#### What you are asked to do:
Please return the listing from the line that contains "You are a GUI" up to and including the line that contains "Locate an element", reproducing each line exactly.

#### Dataset excerpts:
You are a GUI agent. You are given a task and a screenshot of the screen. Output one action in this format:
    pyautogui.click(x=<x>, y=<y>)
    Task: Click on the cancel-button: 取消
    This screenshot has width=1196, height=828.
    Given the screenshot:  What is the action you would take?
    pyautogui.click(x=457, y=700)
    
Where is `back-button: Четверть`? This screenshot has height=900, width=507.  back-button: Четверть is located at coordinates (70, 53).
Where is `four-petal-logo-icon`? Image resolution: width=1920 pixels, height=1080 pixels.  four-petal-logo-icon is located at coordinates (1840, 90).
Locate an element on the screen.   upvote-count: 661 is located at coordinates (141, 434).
* * *
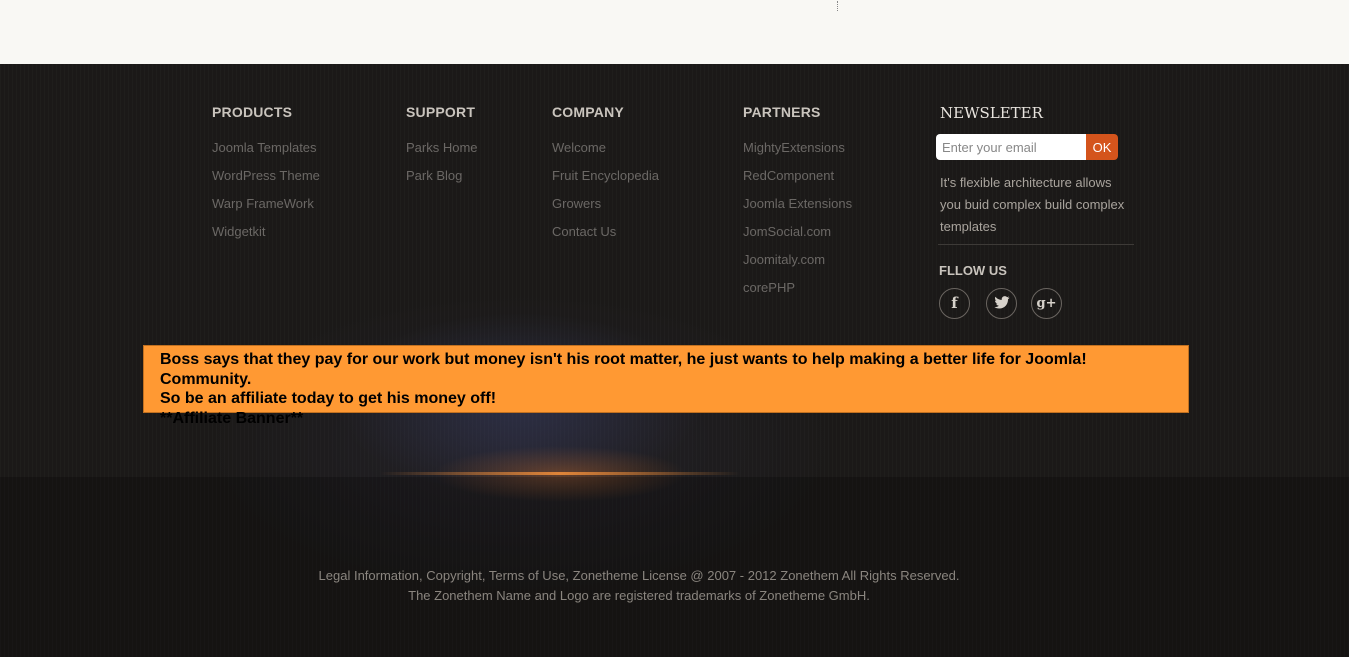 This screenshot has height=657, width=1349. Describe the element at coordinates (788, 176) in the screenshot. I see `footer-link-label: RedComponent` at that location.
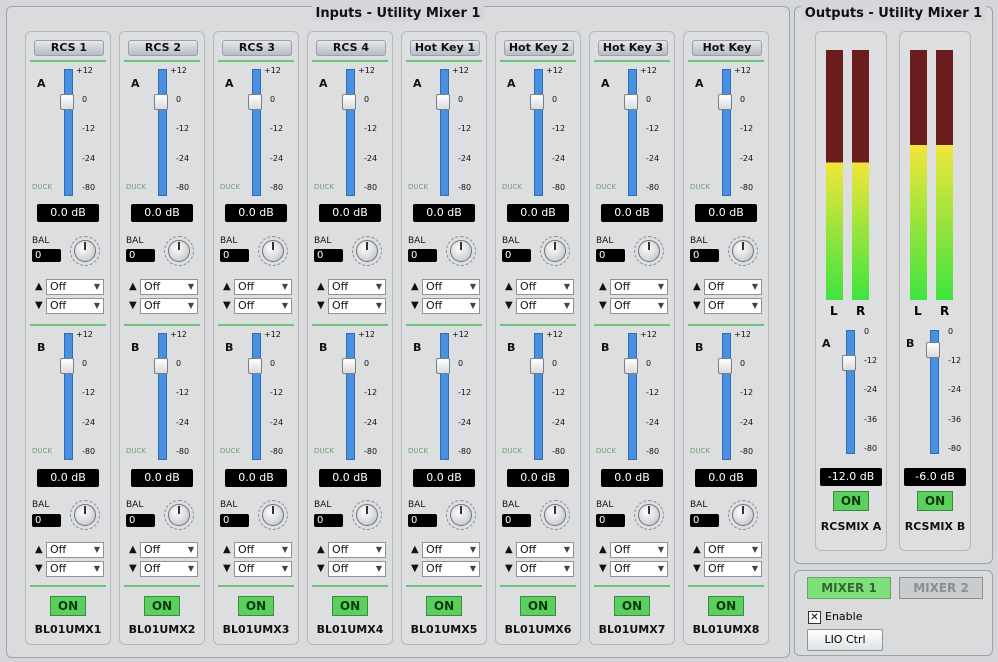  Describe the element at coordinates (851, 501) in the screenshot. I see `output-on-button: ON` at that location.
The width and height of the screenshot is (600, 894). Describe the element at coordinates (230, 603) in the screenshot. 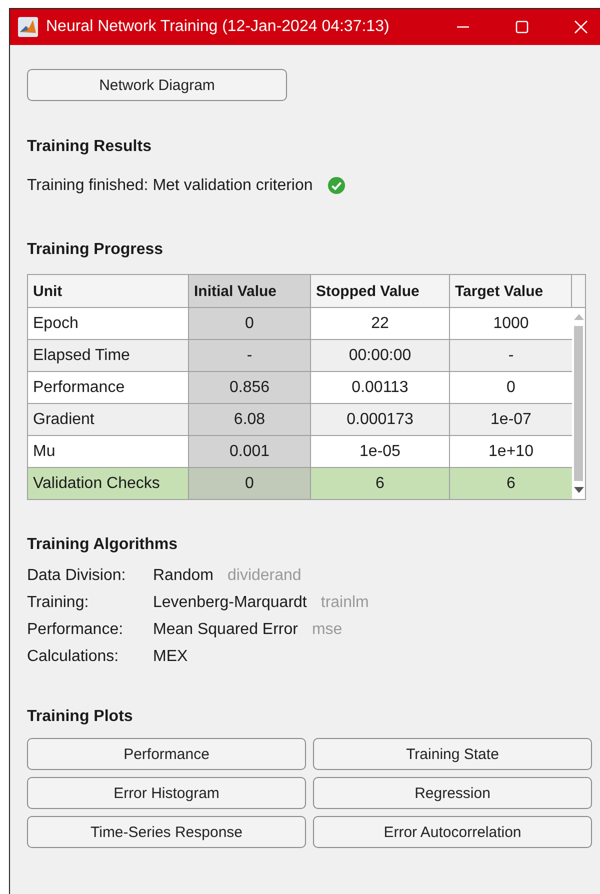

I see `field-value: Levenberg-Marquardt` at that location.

#### Exercise response:
You are a GUI agent. You are given a task and a screenshot of the screen. Output one action in this format:
    pyautogui.click(x=<x>, y=<y>)
    Task: Click on the cancel-button: 取消
    This screenshot has width=1196, height=828.
    Given the screenshot:  What is the action you would take?
    pyautogui.click(x=457, y=700)
    
Where is `back-button: Четверть`? This screenshot has height=900, width=507.  back-button: Четверть is located at coordinates (70, 53).
Where is `four-petal-logo-icon`? Image resolution: width=1920 pixels, height=1080 pixels.  four-petal-logo-icon is located at coordinates (1840, 90).
Locate an element on the screen.   upvote-count: 661 is located at coordinates (141, 434).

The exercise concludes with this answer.